[Pixel coordinate grounding data]
-.-.-
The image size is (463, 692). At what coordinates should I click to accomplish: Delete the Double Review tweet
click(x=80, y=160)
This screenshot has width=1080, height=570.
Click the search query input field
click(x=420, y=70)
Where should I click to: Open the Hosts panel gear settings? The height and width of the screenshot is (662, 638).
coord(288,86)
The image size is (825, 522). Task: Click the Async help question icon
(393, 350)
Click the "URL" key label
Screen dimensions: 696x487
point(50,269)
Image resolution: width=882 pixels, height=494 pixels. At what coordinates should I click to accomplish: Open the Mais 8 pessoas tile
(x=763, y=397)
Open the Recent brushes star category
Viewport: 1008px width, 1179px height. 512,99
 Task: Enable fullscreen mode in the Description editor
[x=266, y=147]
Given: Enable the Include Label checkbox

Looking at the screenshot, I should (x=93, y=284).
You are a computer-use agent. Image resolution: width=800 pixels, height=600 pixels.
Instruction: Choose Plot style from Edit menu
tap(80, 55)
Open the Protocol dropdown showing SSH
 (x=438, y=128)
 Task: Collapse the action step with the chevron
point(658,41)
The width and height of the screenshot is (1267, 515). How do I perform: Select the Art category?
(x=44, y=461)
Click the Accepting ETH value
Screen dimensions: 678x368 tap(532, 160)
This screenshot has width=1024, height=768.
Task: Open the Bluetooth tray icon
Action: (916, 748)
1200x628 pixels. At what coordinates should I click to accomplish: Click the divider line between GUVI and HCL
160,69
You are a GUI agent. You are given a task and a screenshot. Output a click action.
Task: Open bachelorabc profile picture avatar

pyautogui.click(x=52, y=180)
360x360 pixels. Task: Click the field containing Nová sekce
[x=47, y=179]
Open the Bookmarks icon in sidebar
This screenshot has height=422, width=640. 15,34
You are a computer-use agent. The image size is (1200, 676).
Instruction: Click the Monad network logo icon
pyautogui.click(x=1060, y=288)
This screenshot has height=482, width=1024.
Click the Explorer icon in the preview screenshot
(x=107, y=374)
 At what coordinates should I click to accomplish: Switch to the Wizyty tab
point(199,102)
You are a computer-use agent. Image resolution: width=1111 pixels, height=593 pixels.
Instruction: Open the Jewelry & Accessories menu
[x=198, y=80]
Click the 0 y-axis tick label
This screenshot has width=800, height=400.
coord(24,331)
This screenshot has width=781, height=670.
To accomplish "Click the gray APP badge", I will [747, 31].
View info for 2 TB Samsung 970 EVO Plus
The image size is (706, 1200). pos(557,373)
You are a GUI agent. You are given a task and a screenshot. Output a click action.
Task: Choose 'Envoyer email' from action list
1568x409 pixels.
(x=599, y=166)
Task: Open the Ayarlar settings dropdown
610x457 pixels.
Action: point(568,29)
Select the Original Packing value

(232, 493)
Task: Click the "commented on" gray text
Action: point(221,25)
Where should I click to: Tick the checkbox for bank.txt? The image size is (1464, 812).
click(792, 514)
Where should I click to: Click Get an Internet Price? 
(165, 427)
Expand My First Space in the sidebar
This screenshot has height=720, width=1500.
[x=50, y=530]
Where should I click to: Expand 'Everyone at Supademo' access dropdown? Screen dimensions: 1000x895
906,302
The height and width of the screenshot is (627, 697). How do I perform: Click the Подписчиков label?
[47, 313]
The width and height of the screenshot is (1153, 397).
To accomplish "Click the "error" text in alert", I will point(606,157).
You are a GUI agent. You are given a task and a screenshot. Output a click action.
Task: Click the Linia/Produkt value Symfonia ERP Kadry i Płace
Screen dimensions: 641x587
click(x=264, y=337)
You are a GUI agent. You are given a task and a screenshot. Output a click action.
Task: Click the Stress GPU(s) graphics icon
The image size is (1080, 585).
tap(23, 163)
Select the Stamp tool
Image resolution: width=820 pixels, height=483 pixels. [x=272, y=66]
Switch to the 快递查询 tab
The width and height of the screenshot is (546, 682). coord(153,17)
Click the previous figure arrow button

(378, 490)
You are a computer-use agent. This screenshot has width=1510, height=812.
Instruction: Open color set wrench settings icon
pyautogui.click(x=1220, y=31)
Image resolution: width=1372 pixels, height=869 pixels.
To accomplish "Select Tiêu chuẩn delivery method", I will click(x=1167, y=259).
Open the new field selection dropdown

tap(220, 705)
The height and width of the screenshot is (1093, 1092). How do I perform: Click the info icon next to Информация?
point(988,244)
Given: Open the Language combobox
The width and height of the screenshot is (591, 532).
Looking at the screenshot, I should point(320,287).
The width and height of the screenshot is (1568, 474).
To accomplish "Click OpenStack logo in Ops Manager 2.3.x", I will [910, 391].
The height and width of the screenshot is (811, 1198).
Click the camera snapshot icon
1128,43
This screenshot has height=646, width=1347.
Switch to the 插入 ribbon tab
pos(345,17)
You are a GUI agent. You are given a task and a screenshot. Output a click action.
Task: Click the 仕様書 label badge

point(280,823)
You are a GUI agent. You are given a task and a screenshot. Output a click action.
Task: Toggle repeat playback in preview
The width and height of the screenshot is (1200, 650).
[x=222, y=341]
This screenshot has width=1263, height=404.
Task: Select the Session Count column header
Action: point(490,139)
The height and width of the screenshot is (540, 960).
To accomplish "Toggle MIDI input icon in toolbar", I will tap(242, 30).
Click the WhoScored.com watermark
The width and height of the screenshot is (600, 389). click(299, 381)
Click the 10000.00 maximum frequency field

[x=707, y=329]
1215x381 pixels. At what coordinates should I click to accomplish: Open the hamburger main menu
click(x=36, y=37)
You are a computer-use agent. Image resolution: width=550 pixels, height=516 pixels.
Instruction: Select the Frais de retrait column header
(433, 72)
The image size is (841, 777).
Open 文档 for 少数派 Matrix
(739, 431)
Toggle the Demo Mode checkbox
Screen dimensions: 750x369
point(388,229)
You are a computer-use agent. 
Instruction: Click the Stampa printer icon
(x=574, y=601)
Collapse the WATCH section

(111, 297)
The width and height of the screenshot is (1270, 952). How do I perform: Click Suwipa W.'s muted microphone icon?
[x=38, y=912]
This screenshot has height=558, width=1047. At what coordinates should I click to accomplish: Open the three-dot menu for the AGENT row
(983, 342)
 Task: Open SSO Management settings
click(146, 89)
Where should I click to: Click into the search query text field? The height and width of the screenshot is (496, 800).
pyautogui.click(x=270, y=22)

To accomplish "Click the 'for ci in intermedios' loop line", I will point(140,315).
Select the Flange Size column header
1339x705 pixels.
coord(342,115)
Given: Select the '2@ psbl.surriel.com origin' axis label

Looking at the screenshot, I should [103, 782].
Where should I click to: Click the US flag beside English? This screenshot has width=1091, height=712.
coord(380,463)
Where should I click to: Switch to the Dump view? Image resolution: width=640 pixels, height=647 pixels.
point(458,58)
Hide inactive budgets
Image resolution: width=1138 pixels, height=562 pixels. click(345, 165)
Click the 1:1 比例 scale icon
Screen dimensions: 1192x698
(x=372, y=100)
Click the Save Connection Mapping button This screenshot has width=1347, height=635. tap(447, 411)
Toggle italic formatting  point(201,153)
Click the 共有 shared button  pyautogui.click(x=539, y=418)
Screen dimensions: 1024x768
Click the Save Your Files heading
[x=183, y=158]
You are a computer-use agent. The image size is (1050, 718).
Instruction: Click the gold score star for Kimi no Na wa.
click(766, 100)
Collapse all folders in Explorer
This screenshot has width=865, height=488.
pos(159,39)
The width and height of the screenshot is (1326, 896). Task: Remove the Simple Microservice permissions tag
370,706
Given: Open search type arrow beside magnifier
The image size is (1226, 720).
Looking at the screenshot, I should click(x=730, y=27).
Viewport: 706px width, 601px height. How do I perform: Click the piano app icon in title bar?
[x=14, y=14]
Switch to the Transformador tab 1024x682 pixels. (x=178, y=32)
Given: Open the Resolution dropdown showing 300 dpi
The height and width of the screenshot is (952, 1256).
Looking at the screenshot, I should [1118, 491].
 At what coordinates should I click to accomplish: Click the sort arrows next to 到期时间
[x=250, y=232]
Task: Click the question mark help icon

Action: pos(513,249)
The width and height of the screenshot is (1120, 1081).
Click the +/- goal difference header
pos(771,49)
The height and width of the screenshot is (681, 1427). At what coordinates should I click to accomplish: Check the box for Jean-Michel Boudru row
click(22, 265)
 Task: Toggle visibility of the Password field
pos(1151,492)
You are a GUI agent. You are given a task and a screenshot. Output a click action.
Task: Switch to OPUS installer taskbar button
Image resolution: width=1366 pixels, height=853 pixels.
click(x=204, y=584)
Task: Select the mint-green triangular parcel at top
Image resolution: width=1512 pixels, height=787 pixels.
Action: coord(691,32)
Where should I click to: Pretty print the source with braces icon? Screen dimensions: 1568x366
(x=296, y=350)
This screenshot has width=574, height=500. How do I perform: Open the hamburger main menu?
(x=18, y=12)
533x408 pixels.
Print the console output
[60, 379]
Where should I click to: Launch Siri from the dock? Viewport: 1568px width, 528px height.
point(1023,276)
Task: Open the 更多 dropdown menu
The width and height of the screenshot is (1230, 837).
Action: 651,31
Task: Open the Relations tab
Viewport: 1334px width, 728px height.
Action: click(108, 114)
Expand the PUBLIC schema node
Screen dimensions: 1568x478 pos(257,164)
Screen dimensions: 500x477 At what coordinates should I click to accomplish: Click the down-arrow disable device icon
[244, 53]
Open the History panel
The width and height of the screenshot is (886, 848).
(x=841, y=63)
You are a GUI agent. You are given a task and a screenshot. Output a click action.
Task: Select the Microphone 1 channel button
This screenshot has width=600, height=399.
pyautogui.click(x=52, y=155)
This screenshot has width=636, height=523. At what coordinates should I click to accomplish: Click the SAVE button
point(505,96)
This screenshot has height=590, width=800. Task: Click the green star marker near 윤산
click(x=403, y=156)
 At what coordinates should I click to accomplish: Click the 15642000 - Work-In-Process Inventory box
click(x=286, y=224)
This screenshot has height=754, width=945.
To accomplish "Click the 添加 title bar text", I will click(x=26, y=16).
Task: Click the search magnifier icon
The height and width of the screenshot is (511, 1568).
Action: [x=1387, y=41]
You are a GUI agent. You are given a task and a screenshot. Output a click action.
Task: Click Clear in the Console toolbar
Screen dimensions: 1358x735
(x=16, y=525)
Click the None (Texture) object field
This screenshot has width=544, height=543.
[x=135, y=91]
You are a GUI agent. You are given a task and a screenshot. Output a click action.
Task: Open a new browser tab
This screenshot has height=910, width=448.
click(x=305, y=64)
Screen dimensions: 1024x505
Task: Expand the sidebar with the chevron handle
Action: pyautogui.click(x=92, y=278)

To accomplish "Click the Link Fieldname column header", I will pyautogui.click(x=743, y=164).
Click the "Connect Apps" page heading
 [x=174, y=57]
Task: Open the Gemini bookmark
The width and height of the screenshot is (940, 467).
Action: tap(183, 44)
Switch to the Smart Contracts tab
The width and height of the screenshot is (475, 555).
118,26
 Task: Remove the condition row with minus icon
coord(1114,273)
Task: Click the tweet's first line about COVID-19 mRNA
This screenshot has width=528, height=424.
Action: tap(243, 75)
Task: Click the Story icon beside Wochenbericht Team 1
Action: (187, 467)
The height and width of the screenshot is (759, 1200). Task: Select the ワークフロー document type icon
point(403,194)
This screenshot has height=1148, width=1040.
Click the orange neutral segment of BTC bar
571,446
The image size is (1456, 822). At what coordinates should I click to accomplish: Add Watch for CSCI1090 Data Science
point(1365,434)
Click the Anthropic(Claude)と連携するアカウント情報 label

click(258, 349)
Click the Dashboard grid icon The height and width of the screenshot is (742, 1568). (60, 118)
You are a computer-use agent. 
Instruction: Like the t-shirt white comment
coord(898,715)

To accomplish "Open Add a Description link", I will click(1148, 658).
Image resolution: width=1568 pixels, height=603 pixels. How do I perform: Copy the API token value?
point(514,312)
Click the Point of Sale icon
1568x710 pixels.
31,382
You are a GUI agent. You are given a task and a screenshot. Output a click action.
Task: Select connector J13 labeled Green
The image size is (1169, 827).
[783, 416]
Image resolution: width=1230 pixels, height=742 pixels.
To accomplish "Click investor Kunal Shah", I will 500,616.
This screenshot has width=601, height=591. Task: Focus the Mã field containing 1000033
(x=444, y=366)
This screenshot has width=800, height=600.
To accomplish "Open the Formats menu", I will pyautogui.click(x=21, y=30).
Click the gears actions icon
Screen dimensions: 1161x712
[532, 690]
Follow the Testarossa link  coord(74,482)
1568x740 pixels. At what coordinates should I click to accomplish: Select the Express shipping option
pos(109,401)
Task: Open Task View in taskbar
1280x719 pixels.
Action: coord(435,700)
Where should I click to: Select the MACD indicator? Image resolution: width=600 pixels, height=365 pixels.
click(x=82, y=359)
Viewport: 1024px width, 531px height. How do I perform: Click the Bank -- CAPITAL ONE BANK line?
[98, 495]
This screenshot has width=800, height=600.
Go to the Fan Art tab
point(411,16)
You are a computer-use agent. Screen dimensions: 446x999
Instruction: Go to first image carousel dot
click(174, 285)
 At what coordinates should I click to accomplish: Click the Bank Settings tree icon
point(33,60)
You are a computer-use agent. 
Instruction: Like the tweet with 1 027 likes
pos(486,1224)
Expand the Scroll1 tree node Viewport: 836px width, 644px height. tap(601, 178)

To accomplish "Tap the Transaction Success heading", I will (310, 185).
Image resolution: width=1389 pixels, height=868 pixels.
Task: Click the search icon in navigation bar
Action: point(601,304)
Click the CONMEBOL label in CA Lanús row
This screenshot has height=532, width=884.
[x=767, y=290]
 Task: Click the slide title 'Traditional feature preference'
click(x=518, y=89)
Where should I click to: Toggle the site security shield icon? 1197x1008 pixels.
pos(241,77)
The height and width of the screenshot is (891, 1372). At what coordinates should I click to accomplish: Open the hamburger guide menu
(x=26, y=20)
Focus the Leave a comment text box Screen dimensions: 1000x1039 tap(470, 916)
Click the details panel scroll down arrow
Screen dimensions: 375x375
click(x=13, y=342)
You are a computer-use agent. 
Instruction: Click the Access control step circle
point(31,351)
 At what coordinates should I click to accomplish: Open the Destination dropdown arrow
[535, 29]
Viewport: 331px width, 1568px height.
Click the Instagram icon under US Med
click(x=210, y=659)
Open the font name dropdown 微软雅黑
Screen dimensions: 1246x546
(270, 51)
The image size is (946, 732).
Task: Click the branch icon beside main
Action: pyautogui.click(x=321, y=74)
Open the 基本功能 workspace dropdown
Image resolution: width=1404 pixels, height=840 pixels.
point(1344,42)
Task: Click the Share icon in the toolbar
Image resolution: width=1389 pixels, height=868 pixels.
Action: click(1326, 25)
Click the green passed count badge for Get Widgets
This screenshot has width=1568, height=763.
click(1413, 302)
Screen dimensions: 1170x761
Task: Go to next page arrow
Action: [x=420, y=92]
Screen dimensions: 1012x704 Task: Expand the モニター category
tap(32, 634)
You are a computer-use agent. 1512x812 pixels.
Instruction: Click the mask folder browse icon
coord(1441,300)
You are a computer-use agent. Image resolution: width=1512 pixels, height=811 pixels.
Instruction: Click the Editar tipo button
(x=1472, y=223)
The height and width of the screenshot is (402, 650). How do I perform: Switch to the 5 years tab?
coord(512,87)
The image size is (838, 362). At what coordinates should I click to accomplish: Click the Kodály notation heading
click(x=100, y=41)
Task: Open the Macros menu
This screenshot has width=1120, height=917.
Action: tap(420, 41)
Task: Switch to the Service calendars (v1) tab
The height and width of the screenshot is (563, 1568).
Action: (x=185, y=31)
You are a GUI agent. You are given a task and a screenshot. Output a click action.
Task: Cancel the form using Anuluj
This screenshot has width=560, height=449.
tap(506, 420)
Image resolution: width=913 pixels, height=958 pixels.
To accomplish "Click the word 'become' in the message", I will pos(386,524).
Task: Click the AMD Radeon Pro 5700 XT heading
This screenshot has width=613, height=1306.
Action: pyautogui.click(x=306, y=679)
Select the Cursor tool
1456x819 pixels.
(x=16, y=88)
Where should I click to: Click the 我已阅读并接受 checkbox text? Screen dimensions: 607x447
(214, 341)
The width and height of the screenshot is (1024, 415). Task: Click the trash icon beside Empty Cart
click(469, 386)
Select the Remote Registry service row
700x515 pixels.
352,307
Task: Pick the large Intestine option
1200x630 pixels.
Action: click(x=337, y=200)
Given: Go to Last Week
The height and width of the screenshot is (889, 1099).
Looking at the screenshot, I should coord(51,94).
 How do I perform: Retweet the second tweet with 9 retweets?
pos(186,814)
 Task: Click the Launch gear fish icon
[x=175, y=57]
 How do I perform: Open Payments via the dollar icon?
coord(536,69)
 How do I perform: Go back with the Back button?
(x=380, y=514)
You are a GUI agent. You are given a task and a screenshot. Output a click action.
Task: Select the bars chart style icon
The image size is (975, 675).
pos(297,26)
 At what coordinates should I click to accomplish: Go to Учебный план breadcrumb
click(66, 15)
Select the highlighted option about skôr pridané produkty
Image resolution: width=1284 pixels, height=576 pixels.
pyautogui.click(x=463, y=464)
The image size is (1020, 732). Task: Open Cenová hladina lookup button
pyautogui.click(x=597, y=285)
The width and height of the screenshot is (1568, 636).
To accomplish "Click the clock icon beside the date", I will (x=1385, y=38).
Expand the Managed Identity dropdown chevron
-.-.-
PROBLEM TO WORK ON. Your task is to quote, without any alteration, the lines running from the top of the records to the line that holds "You are a computer-use agent. The image size is (1200, 676).", both included.

RESULT OF THE TASK.
The image size is (463, 692). At what coordinates should I click to accomplish: Delete the Double Review tweet
click(x=80, y=160)
This screenshot has width=1080, height=570.
Click the search query input field
click(x=420, y=70)
Where should I click to: Open the Hosts panel gear settings? The height and width of the screenshot is (662, 638).
coord(288,86)
The image size is (825, 522). Task: Click the Async help question icon
(393, 350)
Click the "URL" key label
Screen dimensions: 696x487
point(50,269)
Image resolution: width=882 pixels, height=494 pixels. At what coordinates should I click to accomplish: Open the Mais 8 pessoas tile
(x=763, y=397)
Open the Recent brushes star category
Viewport: 1008px width, 1179px height. 512,99
 Task: Enable fullscreen mode in the Description editor
[x=266, y=147]
Given: Enable the Include Label checkbox

Looking at the screenshot, I should (x=93, y=284).
You are a computer-use agent. Image resolution: width=800 pixels, height=600 pixels.
Instruction: Choose Plot style from Edit menu
tap(80, 55)
Open the Protocol dropdown showing SSH
 (x=438, y=128)
 Task: Collapse the action step with the chevron
point(658,41)
The width and height of the screenshot is (1267, 515). How do I perform: Select the Art category?
(x=44, y=461)
Click the Accepting ETH value
Screen dimensions: 678x368 tap(532, 160)
This screenshot has width=1024, height=768.
Task: Open the Bluetooth tray icon
Action: (916, 748)
1200x628 pixels. At what coordinates should I click to accomplish: Click the divider line between GUVI and HCL
160,69
You are a GUI agent. You are given a task and a screenshot. Output a click action.
Task: Open bachelorabc profile picture avatar

pyautogui.click(x=52, y=180)
360x360 pixels. Task: Click the field containing Nová sekce
[x=47, y=179]
Open the Bookmarks icon in sidebar
This screenshot has height=422, width=640. 15,34
You are a computer-use agent. The image size is (1200, 676).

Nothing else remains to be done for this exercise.